Modular structure of smooth muscle Myosin light chain kinase: hydrodynamic modeling and functional implications.

Smooth muscle myosin light chain kinase (smMLCK) is a calcium-calmodulin complex-dependent enzyme that activates contraction of smooth muscle. The polypeptide chain of rabbit uterine smMLCK (Swiss-Prot entry P29294) contains the catalytic/regulatory domain, three immunoglobulin-related motifs (Ig), one fibronectin-related motif (Fn3), a repetitive, proline-rich segment (PEVK), and, at the N-terminus, a unique F-actin-binding domain. We have evaluated the spatial arrangement of these domains in a recombinant 125 kDa full-length smMLCK and its two catalytically active C-terminal fragments (77 kDa, residues 461-1147, and 61 kDa, residues 461-1002). Electron microscopic images of smMLCK cross-linked to F-actin show particles at variable distances (11-55 nm) from the filament, suggesting that a well-structured C-terminal segment of smMLCK is connected to the actin-binding domain by a long, flexible tether. We have used structural homology and molecular dynamics methods to construct various all-atom representation models of smMLCK and its two fragments. The theoretical sedimentation coefficients computed with HYDROPRO were compared with those determined by sedimentation velocity. We found agreement between the predicted and observed sedimentation coefficients for models in which the independently folded catalytic domain, Fn3, and Ig domains are aligned consecutively on the long axis of the molecule. The PEVK segment is modeled as an extensible linker that enables smMLCK to remain bound to F-actin and simultaneously activate the myosin heads of adjacent myosin filaments at a distance of >or=40 nm. The structural properties of smMLCK may contribute to the elasticity of smooth muscle cells.

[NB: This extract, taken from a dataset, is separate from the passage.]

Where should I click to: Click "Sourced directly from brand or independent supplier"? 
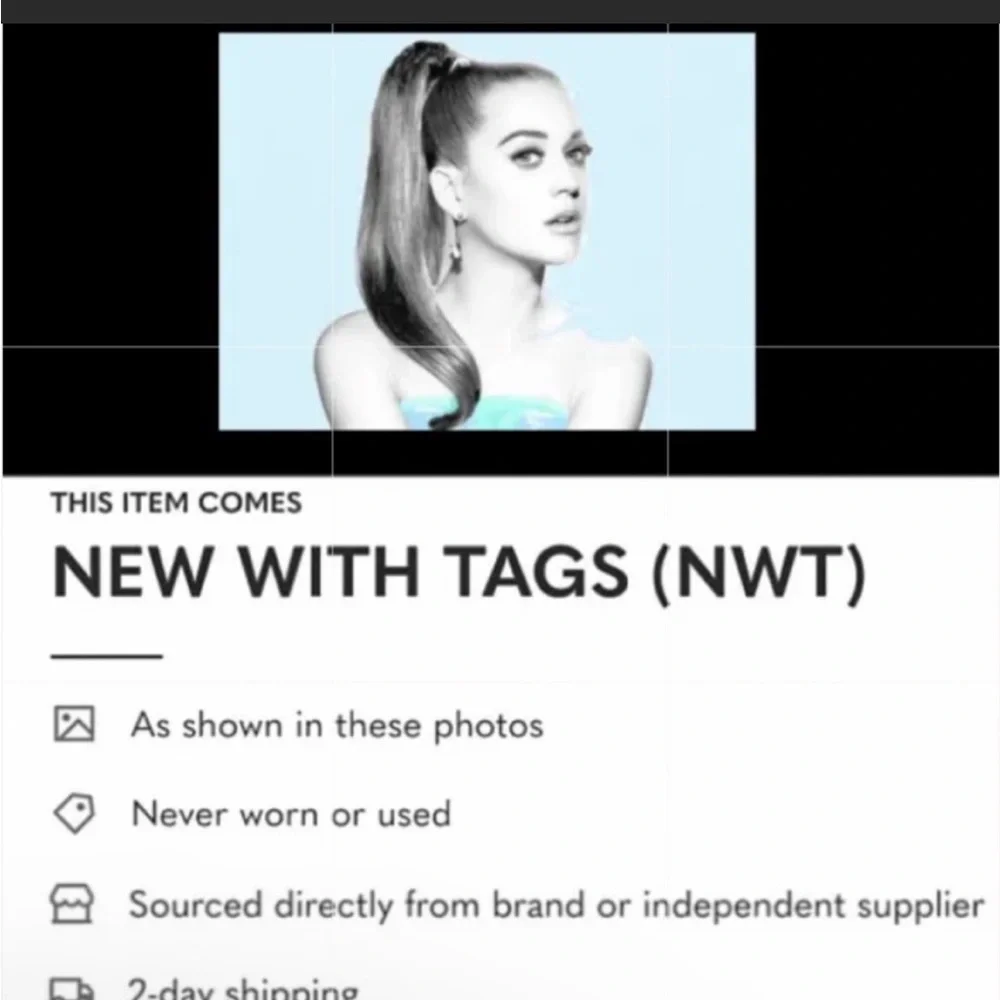(x=556, y=906)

Heat Treatment Could Affect the Biochemical Properties of Caldesmon

Smooth muscle caldesmon (CaD) exhibits apparent heat stability. A widely used purification procedure of CaD involves extensive heat treatment (Bretscher, A. (1984) J. Biol. Chem. 259, 12873-12880). CaD thus purified co-sediments with actin, inhibits actomyosin ATPase activity, and interacts with Ca2+/calmodulin, similarly to the unheated protein. On the other hand, heat-treated CaD binds to actin filaments in a tether-like fashion, whereas lengthwise binding dominates in vivo (Mabuchi, K., Lin, J. J.-C., and Wang, C.-L. A. (1993) J. Muscle Res. Cell Motil. 14, 54-64), suggesting that differences do exist between heat-purified CaD and the native protein. We have isolated, without heat treatment, full-length recombinant chicken gizzard CaD overexpressed in insect cells (High-Five™) using a baculovirus expression system. We found that such unheated CaD interacts with calmodulin 10 times stronger than does the heated CaD; its inhibitory action on actomyosin ATPase is reversed by a much lesser amount of calmodulin. Moreover, electron microscopic examination indicated that actin binding at the N-terminal region is more frequent in the unheated CaD, resulting in more lengthwise binding. These findings point to the fact that CaD is not entirely heat-stable; the C-terminal CaM-binding regions and the N-terminal actin-binding region are possibly affected by heat treatment.